Schwule Fußballprofis: Das letzte Tabu |
Der
körperbetonte Kampfsport lässt daher keinerlei Raum für vermeintliche „Schwächen“,
die vielfach unreflektiert mit Homosexualität gleichsetzt werden. Fußballer,
die zwar nicht schwul sind, aber dezidiert „weiche“ oder einfach nur
intelligente Charakterzüge aufweisen, wie z. B. Andreas Möller, Marko Marin
oder Philipp Lahm, müssen seit Jahren mit der Unterstellung leben, schwul zu
sein.
Würde
sich ein aktiver Fußballspieler derzeit outen, wäre das Verhalten der Fans unkalkulierbar.
Die Schmähung von Gegner und Schiedsrichter gehört für viele Fans genauso zum
Stadionbesuch wie Bratwurst und Bierchen. Auf den Rängen wird nur zu oft auf
die vermeintlichen Schwachstellen des Rivalen gewartet. Ebenso in der Kabine: Fußballteams
sind Männerbünde mit einem hohen internen Konkurrenzdruck.
Einer
der versiertesten Kenner der deutschen Fußball-Szene, der Präsident der
Deutschen Fußball Liga (DFL), Reinhard Rauball, fand den Schritt Hitzlspergers
einerseits mutig, formulierte andererseits aber auch ernsthafte Bedenken: "Mit
Blick auf die enorme Öffentlichkeit im Profifußball wären die Reaktionen im
Falle des Outings eines aktiven Profis jedoch weiterhin nur schwer
kalkulierbar."
Die
Maximalschmähung auf deutschen Schulhöfen besteht derzeit in dem Attribut
„schwul“; der Regierende Bürgermeister von Berlin, Klaus Wowereit, erhält nahezu
täglich beleidigende Zuschriften, die seine Homosexualität thematisieren. Dies
beweist: Homophobie ist kein Problem des Fußballs allein, sondern ein weitverbreitetes
Phänomen. Gerade im Profifußball ist Schwulsein aber immer noch ein großes Tabu.

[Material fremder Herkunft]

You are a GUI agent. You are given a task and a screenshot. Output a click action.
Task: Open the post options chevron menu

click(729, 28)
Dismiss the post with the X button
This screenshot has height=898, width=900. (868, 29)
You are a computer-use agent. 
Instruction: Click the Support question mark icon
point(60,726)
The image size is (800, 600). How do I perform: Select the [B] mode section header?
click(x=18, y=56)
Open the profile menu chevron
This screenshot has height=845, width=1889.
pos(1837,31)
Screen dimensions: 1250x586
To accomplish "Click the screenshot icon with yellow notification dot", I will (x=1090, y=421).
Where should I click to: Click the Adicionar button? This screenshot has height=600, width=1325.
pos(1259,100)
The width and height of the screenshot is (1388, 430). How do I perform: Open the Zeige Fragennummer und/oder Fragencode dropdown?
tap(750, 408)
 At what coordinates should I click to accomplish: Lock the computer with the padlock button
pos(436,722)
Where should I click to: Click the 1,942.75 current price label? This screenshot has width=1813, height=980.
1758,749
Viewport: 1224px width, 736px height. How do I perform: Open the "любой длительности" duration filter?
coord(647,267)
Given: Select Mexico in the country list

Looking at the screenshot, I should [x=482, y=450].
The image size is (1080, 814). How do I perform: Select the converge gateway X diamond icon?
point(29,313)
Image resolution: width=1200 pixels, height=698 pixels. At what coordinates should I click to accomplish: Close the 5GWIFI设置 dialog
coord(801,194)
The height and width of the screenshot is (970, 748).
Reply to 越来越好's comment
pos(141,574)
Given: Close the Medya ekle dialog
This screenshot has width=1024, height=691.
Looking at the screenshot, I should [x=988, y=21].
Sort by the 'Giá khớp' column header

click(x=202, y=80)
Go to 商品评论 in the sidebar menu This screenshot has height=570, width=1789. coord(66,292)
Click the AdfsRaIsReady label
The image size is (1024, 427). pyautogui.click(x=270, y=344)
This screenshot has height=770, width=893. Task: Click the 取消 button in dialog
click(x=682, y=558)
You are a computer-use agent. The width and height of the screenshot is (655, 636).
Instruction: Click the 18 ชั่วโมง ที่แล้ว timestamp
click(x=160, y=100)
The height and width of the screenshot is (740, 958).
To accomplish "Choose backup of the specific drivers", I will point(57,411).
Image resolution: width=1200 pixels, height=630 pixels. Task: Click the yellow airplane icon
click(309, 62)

Nach dem Coming Out eines aktiven Fußballprofis wäre er seine ganze Karriere
hindurch nur noch „der Schwule“. Er würde stets durch eine „rosa Brille“ betrachtet werden; der vermeintlich „schwule Pass“ könnte aus dieser Perspektive eine ganz neue Bedeutung erhalten. Nicht zuletzt deshalb ist das Outing eines
aktiven Spielers im Moment nur schwer vorstellbar. Bleibt zu hoffen, dass
die Zeit dafür bald reif ist.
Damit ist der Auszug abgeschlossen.